ENTRIES SUPPLIED |
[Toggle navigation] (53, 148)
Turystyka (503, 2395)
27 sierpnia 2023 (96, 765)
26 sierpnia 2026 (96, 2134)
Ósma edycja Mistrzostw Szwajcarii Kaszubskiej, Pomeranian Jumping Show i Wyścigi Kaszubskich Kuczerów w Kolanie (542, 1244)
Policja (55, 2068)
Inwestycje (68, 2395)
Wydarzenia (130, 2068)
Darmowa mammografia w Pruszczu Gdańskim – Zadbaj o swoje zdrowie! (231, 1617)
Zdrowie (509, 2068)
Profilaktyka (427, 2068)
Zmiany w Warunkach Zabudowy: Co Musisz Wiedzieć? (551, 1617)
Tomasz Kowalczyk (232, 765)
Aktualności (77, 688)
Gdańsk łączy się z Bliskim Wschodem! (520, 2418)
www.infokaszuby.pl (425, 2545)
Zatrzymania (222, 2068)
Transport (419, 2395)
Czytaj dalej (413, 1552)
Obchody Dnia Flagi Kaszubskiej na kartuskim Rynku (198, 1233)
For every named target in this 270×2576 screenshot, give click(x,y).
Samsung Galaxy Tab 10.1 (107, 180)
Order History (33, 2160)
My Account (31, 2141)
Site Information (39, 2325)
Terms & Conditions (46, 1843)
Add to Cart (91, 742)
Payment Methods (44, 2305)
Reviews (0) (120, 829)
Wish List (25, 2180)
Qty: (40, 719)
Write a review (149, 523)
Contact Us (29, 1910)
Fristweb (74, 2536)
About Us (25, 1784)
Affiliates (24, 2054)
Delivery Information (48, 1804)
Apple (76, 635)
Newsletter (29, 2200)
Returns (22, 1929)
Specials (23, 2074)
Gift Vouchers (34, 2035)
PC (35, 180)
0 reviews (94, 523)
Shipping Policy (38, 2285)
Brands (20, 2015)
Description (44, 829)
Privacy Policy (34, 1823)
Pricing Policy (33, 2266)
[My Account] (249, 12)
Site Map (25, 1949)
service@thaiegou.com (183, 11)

SET EXERCISE | Copy out every one of the entries above, changing "Wish List" to "Saved Items" and keeping everything else identical.

EXERCISE RESULT |
[Toggle navigation] (53, 148)
Turystyka (503, 2395)
27 sierpnia 2023 (96, 765)
26 sierpnia 2026 (96, 2134)
Ósma edycja Mistrzostw Szwajcarii Kaszubskiej, Pomeranian Jumping Show i Wyścigi Kaszubskich Kuczerów w Kolanie (542, 1244)
Policja (55, 2068)
Inwestycje (68, 2395)
Wydarzenia (130, 2068)
Darmowa mammografia w Pruszczu Gdańskim – Zadbaj o swoje zdrowie! (231, 1617)
Zdrowie (509, 2068)
Profilaktyka (427, 2068)
Zmiany w Warunkach Zabudowy: Co Musisz Wiedzieć? (551, 1617)
Tomasz Kowalczyk (232, 765)
Aktualności (77, 688)
Gdańsk łączy się z Bliskim Wschodem! (520, 2418)
www.infokaszuby.pl (425, 2545)
Zatrzymania (222, 2068)
Transport (419, 2395)
Czytaj dalej (413, 1552)
Obchody Dnia Flagi Kaszubskiej na kartuskim Rynku (198, 1233)
For every named target in this 270×2576 screenshot, give click(x,y).
Samsung Galaxy Tab 10.1 (107, 180)
Order History (33, 2160)
My Account (31, 2141)
Site Information (39, 2325)
Terms & Conditions (46, 1843)
Add to Cart (91, 742)
Payment Methods (44, 2305)
Reviews (0) (120, 829)
Saved Items (25, 2180)
Qty: (40, 719)
Write a review (149, 523)
Contact Us (29, 1910)
Fristweb (74, 2536)
About Us (25, 1784)
Affiliates (24, 2054)
Delivery Information (48, 1804)
Apple (76, 635)
Newsletter (29, 2200)
Returns (22, 1929)
Specials (23, 2074)
Gift Vouchers (34, 2035)
PC (35, 180)
0 reviews (94, 523)
Shipping Policy (38, 2285)
Brands (20, 2015)
Description (44, 829)
Privacy Policy (34, 1823)
Pricing Policy (33, 2266)
[My Account] (249, 12)
Site Map (25, 1949)
service@thaiegou.com (183, 11)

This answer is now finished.